**What is expected**
One line at a time, check the entries below for the word "click", and copy each line that has it.
**** Data provided ****
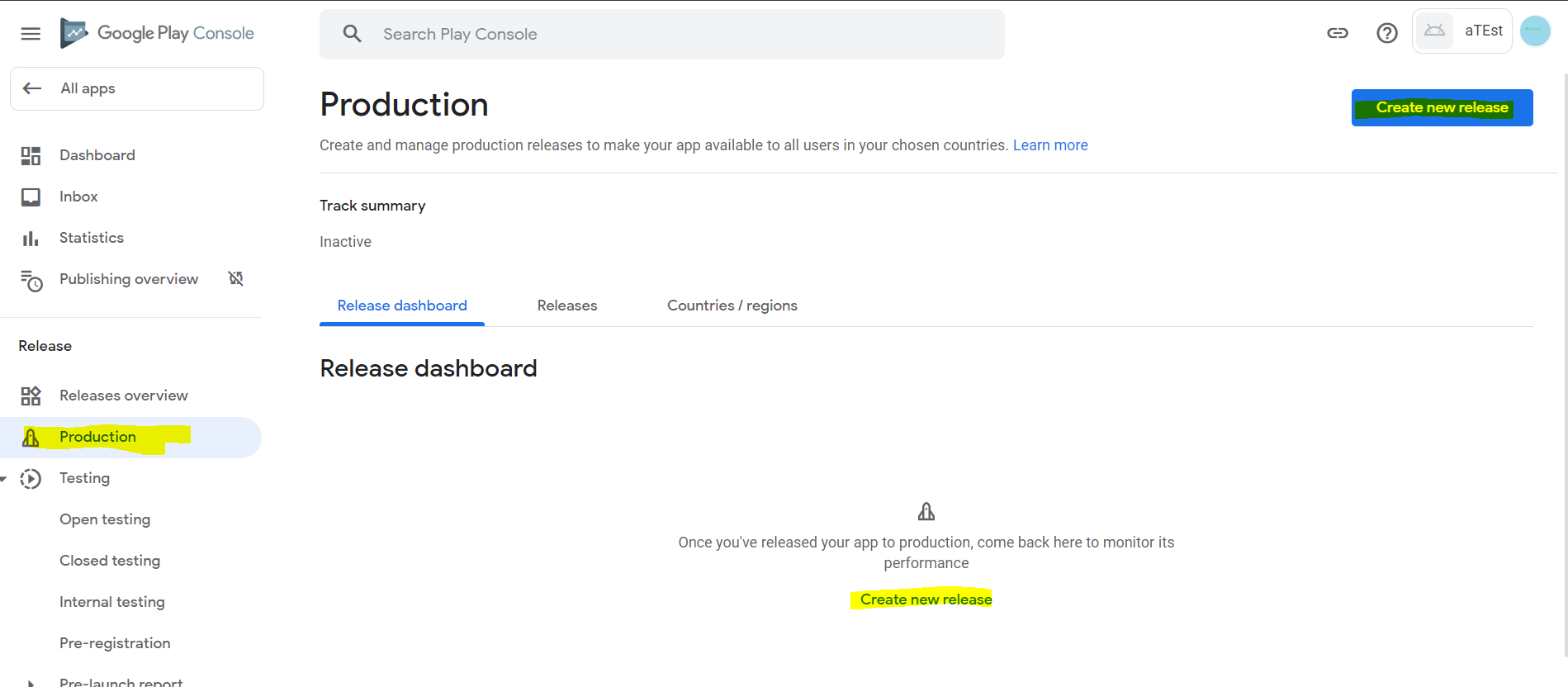
Task: Open the user account avatar
Action: (1535, 31)
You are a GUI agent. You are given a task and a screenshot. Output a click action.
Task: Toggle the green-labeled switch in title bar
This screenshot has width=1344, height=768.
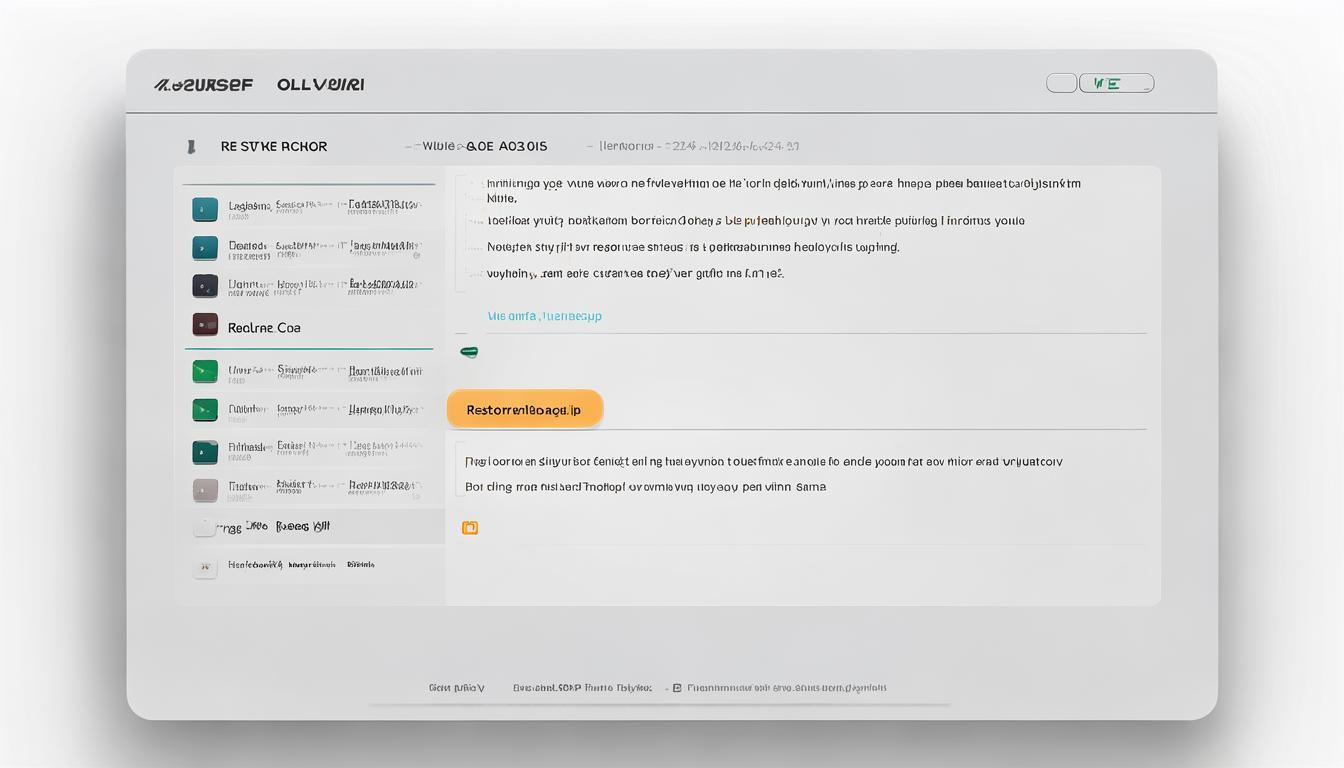tap(1116, 84)
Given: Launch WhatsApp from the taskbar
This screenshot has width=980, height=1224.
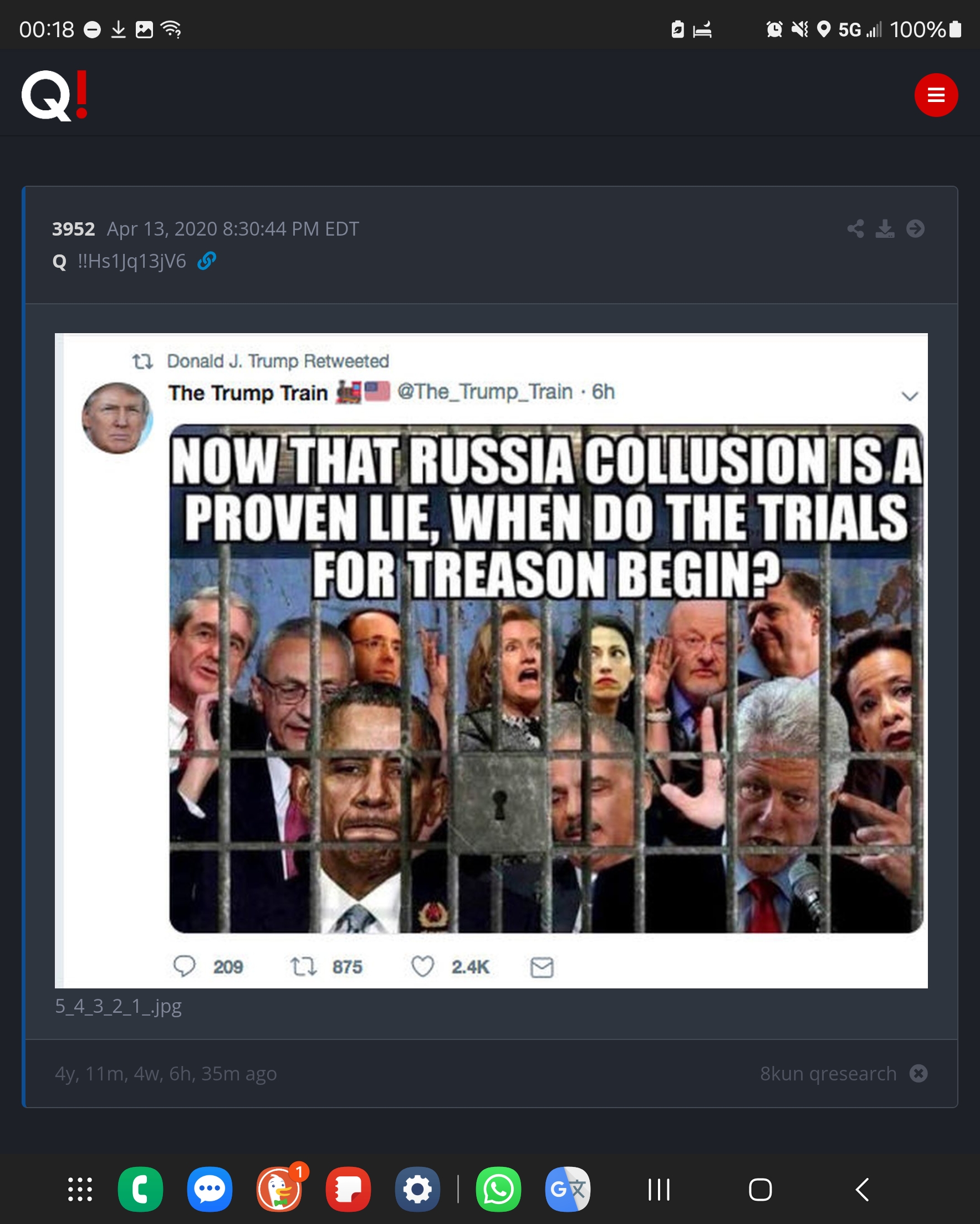Looking at the screenshot, I should pos(498,1190).
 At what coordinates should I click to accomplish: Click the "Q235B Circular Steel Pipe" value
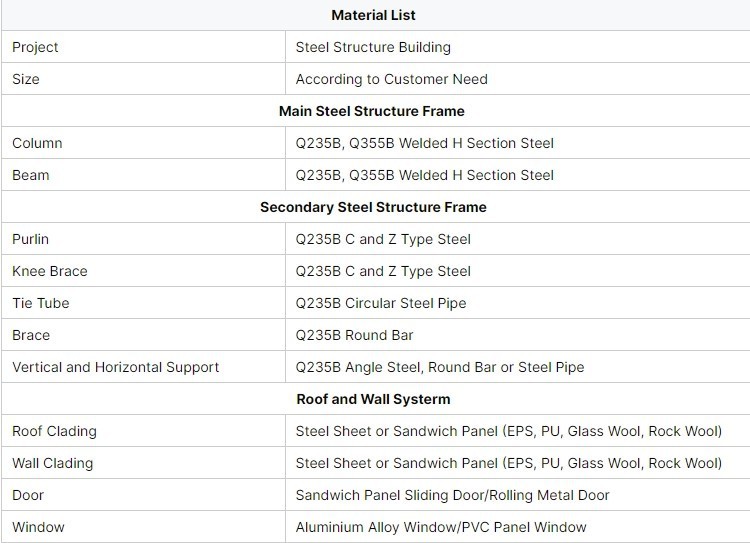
****
**Exercise response**
You are a GUI agent. You are given a task and a screenshot. Output a click action.
 At what coordinates should I click to accomplish: Click the "Q235B Circular Steel Pipe" value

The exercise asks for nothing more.